━━ Data shown

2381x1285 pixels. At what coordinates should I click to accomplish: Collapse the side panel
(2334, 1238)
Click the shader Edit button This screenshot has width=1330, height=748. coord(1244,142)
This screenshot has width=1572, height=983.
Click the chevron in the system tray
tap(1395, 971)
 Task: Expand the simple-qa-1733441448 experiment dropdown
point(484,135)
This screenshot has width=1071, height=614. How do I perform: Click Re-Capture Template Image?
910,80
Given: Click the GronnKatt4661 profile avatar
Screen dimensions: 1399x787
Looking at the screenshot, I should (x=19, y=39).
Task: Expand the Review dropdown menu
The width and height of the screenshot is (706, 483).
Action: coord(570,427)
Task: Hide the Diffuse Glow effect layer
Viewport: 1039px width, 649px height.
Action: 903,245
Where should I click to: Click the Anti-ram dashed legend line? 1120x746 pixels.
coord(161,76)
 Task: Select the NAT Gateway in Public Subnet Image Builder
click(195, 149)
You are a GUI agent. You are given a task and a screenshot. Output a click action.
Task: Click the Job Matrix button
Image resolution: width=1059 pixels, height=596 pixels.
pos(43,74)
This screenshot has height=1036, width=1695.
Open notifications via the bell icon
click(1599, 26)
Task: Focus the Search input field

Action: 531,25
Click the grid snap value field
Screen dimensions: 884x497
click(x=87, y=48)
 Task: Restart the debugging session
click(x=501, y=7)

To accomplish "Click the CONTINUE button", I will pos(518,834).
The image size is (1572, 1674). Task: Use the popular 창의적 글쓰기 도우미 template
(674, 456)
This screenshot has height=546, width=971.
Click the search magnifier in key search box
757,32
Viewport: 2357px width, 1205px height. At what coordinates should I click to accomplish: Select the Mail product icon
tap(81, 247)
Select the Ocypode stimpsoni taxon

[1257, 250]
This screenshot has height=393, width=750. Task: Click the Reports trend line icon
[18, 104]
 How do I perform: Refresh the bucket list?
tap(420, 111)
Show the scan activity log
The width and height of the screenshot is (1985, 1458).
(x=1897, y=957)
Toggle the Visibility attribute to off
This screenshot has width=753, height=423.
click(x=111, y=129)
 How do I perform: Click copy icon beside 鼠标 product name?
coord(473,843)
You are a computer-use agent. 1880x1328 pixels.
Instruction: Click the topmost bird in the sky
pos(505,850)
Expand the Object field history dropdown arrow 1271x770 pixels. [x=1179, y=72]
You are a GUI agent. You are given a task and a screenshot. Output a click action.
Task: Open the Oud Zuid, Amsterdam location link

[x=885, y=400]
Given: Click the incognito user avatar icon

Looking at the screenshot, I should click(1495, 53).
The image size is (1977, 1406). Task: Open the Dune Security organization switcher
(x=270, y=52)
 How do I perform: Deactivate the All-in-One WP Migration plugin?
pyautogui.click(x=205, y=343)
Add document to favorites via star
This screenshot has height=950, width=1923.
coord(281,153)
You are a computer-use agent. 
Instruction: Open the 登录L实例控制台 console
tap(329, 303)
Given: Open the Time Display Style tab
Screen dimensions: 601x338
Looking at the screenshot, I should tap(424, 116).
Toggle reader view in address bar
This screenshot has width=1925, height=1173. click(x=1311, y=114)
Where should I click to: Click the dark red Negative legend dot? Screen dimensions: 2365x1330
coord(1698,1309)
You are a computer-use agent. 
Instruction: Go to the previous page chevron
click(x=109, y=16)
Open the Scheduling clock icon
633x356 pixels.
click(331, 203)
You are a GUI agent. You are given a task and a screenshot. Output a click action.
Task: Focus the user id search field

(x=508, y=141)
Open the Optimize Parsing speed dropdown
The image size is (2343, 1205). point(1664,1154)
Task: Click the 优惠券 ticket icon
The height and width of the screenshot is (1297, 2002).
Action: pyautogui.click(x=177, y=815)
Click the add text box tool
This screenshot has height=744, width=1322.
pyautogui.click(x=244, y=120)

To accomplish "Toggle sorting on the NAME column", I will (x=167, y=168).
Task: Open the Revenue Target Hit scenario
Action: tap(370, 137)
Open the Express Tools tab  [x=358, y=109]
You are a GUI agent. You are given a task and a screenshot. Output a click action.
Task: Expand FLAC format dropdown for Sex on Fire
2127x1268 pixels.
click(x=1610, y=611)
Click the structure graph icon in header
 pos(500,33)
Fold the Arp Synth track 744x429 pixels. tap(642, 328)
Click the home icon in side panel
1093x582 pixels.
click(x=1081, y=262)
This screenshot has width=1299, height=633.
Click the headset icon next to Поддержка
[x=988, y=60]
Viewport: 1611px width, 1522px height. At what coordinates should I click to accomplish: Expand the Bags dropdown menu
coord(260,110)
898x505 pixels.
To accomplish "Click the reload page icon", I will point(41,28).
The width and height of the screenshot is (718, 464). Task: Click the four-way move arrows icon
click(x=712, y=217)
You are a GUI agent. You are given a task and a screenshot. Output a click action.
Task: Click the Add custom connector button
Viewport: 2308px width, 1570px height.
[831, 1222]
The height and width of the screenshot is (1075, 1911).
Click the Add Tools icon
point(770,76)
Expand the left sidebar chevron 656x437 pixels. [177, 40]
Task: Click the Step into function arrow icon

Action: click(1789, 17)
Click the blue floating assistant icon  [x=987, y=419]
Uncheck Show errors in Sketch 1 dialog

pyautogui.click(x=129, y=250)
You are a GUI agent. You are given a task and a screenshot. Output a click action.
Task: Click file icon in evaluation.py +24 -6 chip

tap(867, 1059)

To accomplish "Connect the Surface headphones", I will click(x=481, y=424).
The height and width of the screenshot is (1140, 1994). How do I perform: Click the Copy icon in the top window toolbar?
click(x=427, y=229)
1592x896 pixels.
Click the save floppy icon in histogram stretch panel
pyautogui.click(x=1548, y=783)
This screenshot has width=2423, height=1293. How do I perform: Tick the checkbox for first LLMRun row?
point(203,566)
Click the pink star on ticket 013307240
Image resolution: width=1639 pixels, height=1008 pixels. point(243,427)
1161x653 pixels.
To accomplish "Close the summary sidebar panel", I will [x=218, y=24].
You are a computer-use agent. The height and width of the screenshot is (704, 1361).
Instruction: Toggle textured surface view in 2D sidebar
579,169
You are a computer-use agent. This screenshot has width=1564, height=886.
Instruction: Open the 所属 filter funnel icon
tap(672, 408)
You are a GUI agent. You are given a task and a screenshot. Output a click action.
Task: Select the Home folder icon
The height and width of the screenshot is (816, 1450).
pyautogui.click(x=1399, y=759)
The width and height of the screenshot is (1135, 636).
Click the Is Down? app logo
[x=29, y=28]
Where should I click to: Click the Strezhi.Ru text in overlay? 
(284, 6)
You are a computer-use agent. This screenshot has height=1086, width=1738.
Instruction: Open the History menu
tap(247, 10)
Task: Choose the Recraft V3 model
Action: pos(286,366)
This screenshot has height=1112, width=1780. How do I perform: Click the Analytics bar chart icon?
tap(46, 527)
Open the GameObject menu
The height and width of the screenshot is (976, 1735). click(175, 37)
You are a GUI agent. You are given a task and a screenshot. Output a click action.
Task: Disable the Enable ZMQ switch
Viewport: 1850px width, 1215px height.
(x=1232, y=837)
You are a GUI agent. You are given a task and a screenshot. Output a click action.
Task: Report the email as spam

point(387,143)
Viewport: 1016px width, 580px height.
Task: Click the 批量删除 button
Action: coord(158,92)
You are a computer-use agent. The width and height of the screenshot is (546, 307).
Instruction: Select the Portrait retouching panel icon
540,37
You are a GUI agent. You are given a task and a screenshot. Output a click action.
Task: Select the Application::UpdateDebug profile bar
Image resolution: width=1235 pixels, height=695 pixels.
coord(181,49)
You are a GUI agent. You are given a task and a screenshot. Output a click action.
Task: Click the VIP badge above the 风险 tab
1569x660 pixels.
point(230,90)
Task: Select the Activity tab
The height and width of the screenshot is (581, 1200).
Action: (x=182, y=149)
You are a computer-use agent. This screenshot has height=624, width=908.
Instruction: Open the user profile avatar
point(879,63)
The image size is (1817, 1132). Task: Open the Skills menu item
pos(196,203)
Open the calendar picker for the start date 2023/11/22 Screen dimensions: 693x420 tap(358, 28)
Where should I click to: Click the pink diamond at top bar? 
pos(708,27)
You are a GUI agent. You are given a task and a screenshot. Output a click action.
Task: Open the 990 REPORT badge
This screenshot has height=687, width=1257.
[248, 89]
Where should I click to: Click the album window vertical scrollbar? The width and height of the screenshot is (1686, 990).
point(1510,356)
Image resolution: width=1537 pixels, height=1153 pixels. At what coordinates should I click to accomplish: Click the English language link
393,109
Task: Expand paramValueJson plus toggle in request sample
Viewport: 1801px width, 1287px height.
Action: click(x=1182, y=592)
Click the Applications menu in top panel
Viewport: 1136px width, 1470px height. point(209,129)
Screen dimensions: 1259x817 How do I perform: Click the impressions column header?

━━━━

Directions for this task:
Find the word "computer" in the listing above. Copy each line where it appears.

Response:
You are a computer-use agent. 1880x1328 pixels.
You are a computer-use agent. 
You are a computer-use agent. 
You are a computer-use agent. The height and width of the screenshot is (704, 1361).
You are a computer-use agent. This screenshot has width=1564, height=886.
You are a computer-use agent. This screenshot has height=1086, width=1738.
You are a computer-use agent. The width and height of the screenshot is (546, 307).
You are a computer-use agent. This screenshot has height=624, width=908.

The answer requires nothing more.